Abundaban sobre todo las plantas gomíferas, las gutta jintiwan, grandes trepadoras pertenecientes a la familia de Apocynaceae y de las cuales se extrae, más allá de una excelente goma, también una especie de muérdago usado por los malayos para atraer a los pájaros, y las isonandra gutta de las cuales se extrae el caucho haciendo simples incisiones alrededor de la corteza; pero abundaban también los mangostanes de frutas exquisitas, los pombo de enormes cítricos, los nephelium que dan frutas semitransparentes, ligeramente ácidas, y los árboles del pan ya cargados de enormes involucros que son excelentes si se asan.
Tampoco faltaba la caza y se mostraba, al contrario, para nada espantada por la proximidad de aquellos numerosos hombres.
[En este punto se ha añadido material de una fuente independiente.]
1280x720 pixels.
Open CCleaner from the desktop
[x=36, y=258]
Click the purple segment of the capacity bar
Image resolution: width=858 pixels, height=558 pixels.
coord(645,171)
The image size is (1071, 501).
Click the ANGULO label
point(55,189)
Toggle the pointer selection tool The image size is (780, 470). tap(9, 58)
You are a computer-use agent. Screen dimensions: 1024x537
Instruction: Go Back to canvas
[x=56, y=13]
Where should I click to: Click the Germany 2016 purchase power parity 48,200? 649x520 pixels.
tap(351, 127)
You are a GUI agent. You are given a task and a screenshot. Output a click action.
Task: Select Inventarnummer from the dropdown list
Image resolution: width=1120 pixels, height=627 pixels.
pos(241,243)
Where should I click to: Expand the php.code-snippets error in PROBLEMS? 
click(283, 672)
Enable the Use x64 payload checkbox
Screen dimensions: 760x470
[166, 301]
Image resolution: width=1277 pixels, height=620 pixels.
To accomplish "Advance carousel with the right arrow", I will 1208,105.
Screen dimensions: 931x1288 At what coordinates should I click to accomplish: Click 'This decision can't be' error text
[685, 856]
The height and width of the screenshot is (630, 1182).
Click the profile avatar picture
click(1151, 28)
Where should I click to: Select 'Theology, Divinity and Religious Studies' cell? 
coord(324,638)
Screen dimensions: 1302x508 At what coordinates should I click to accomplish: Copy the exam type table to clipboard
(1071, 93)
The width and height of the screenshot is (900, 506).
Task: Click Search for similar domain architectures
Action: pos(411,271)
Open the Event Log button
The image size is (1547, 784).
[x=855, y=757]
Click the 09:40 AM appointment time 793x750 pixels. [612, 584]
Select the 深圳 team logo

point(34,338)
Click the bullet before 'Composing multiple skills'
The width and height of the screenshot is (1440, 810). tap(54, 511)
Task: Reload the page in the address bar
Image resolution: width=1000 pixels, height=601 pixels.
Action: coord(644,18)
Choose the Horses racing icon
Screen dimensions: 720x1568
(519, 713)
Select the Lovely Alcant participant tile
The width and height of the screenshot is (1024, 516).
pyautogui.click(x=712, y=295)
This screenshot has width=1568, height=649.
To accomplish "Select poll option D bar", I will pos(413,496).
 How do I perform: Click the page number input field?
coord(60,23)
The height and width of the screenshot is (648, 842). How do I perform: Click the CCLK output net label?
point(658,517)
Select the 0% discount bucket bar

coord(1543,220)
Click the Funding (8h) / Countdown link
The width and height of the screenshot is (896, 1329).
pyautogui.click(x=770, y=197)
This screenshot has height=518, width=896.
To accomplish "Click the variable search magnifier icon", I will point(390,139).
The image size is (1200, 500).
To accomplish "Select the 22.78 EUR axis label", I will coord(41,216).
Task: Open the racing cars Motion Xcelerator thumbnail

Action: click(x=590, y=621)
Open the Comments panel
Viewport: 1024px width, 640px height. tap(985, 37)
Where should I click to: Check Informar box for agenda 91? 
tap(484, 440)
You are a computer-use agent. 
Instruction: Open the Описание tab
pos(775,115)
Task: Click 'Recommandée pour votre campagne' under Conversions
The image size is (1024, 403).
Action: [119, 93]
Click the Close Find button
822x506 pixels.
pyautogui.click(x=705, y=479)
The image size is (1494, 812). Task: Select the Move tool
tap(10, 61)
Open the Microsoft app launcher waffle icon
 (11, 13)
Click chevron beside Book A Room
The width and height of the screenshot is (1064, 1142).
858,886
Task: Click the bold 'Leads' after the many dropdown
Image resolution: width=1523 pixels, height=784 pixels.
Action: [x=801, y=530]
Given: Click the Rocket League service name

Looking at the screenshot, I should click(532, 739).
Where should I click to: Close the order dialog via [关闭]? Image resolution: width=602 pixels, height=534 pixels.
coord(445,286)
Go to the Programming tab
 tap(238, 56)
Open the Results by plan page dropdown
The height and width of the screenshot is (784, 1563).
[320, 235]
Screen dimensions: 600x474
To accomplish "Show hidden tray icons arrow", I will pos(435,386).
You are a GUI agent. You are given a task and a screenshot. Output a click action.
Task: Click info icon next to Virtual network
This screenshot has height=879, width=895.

En medio de las espesas ramas del pombo se veían agitarse algunas parejas de budeng, bellos monos grandes como un semnopithecus, con el pelaje negro y brillantísimo, la piel del hocico y de las manos bastante oscura y la cabeza cubierta por una especie de gorra peluda que se prolongaba hasta el mentón formando una especie de barba.
Jugaban tranquilamente con sus pequeños y ejecutaban ejercicios extraordinarios, manteniéndose agarrados a las ramas con las largas colas.
Sandokan y Yanez, después de haber dado órdenes a los náufragos de mantenerse unidos y de improvisar refugios, estando el sol todavía calientísimo, se metieron bajo la floresta escoltados por el galés, Sambigliong, y Tanauduriam, todos armados de fusiles.
Querían primero asegurarse de si aquella costa estaba verdaderamente desierta, a fin de no exponer a los forzados a un imprevisto asalto por parte de los dayak, salvajes audacísimos, dados a la antropofagia, que son numerosos en las playas y en las florestas occidentales de Borneo.
Su excursión se prolongó hasta el ocaso, sin que hubiesen encontrado ninguna villa ni ningún rastro de habitantes.
Asegurados de la ausencia de aquellos peligrosos isleños, regresaron al campo, que había sido improvisado sobre el margen de la floresta, en una especie de claro que se prolongaba hasta la playa.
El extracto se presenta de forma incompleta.